We have seen images of what may be two of the key attractions from CES 2022. Some nice, clear photos of what appears to be packaging for an Asus GeForce RTX 3090 Ti TUF Gaming graphics card have been shared by IT Home. Meanwhile, XanxoGaming have purchased an Intel Core i5-12400F and taken photos of both the packaging and contents. Let us take a closer look at the revelations, below.
Asus GeForce RTX 3090 Ti TUF Gaming graphics card
This packaging is clearly ready to sleeve a shiny new RTX 3090 Ti from Asus’s TUF stables. It is interesting to see an Asus “value” gaming brand first out of the leaky gates with this GPU, rather than a more premium ROG Strix, or even an advanced cooling or AIO hybrid card.
VideoCardz put together a comparison photo which makes spotting the changes between the TUF Gaming RTX 3090 and the new Ti model. Immediately obvious is the change to a new fan design, with more tightly-packed blades. The cooler shroud looks a bit thicker too.
Sadly, the packaging doesn’t reveal any really interesting specs. All we can see confirmed by the text on the box is that this is a PCIe 4.0 graphics card, not PCIe 5.0. The card’s VRAM quota is just out of shot, but current rumours suggest it will have 24GB of GDDR6X on a 384-bit bus, like its RTX 3090 brother.
What upgrades from the “plain” GeForce RTX 3090 should you expect? The new RTX 3090 Ti GPU should have 10,752 CUDA cores (vs. 10,496 in the RTX 3090), but we don’t have any leaks about the clock speeds. The VRAM will use faster 21Gbps chips from Micron, providing a bandwidth uplift to 1,008GB/s (vs. 936GB/s). Last but not least, we will be looking at a TDP of 450W or so, according to the rumour mill, significantly more than the RTX 3090 with its 350W TDP.
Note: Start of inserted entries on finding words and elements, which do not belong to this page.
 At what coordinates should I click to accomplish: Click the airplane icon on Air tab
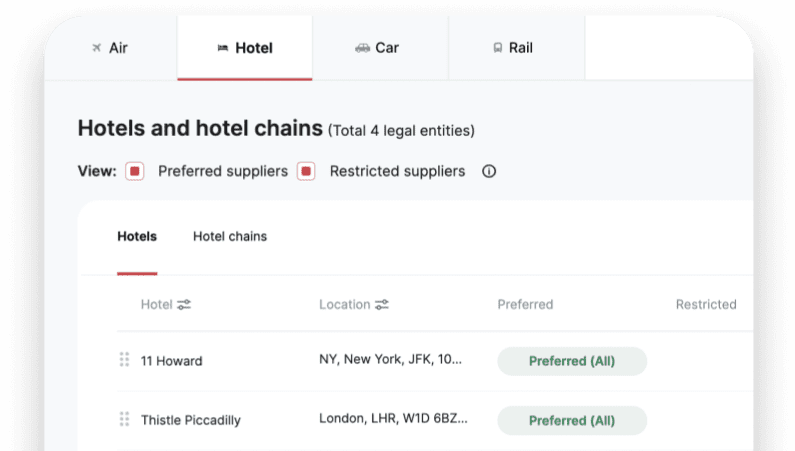tap(96, 48)
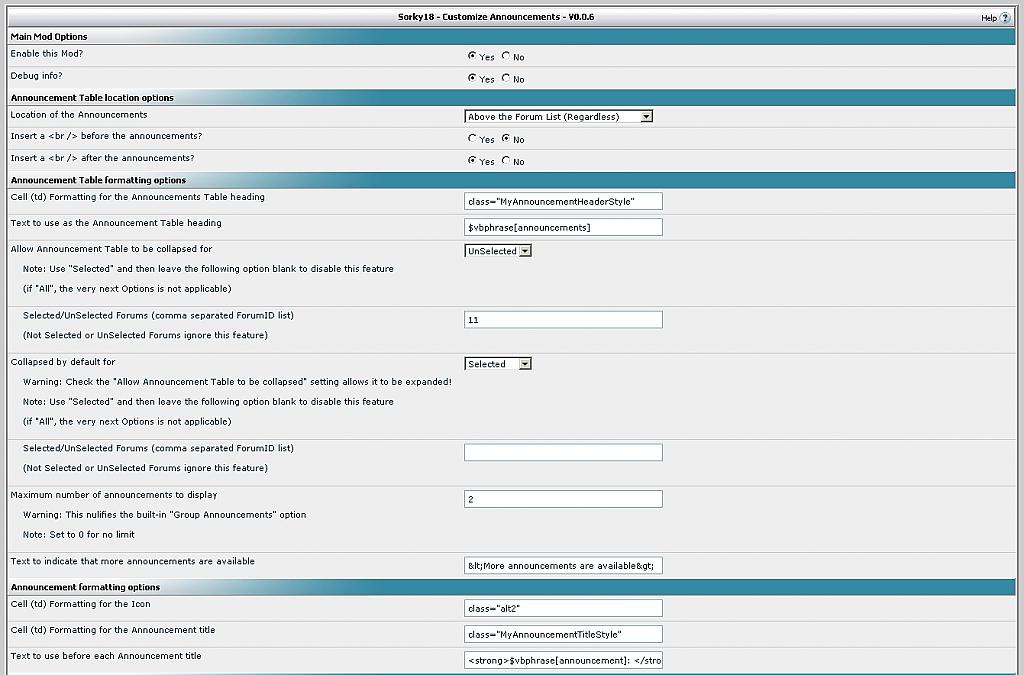Viewport: 1024px width, 675px height.
Task: Click the Announcement title cell formatting field
Action: 562,634
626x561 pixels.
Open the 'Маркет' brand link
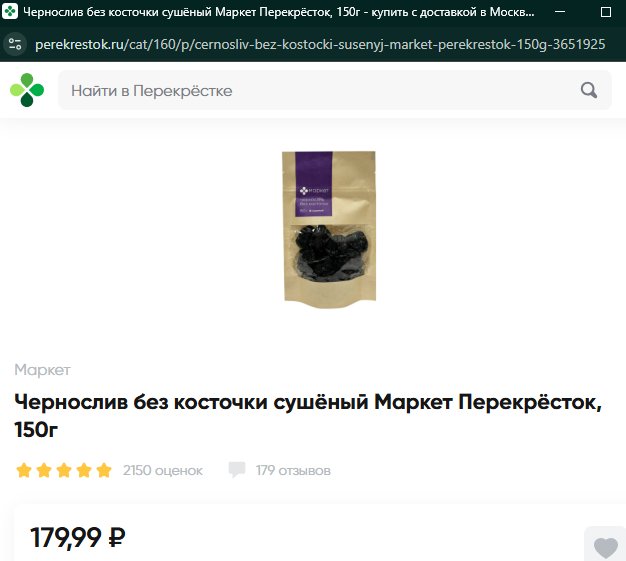42,370
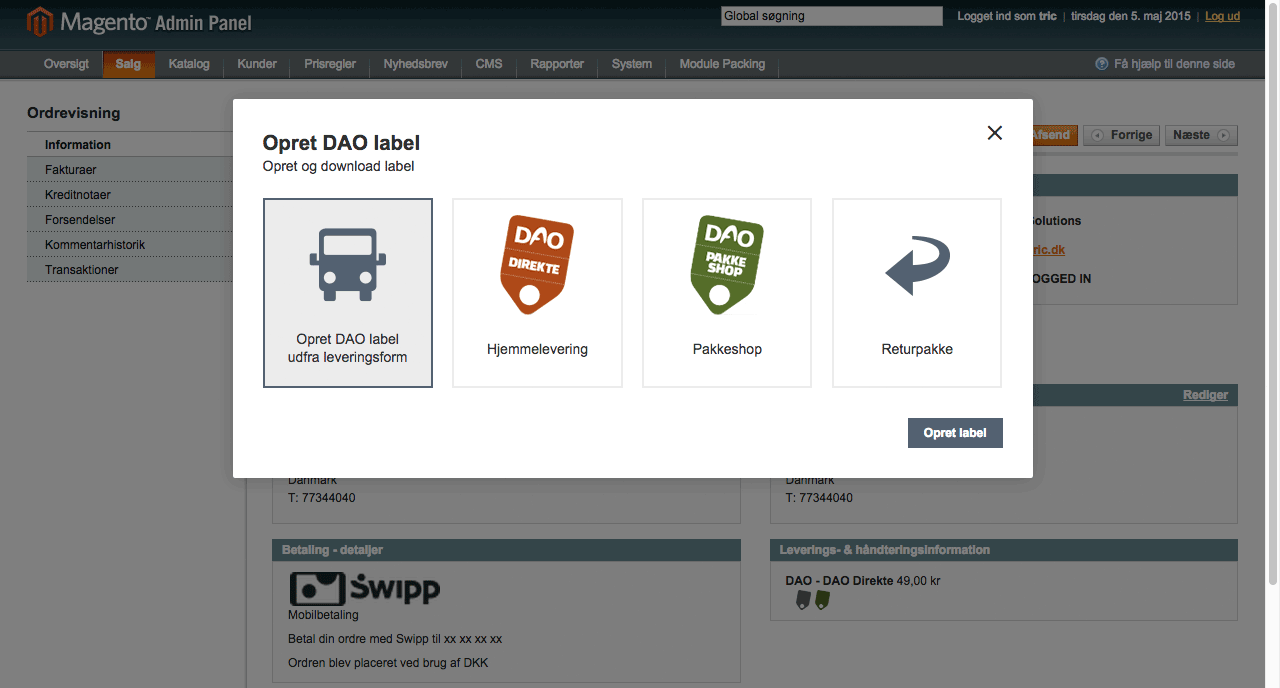Go to the Forrige order
This screenshot has width=1280, height=688.
(1122, 135)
Expect to see the GeForce RTX 3090 Ti officially unveiled by Nvidia at CES 2022 in early January.
Intel Core i5-12400F
Here is a look at a mainstream Alder Lake-S processor, packaging, and the new standard boxed fan. The new Core i5-12400F is a 6C/12T part with 65W TDP. Those six cores are all P-cores, you won’t get E-cores in any chip beneath the Core i5-12600K, according to what we know right now.
As an “F” model, this CPU won’t have a working iGPU. The buyer paid the local equivalent of approx US$180 (before tax) for this Core i5 processor. IGP-enabled versions are said to cost about $205 before sales tax.
It is good to see the design of the new ADL-S stock cooler, the Laminar RM1 model, with ring LED, “confirmed.” Expect this processor and its many siblings, as well as B660 and H610 chipset motherboards, to become official in the first week of January 2022.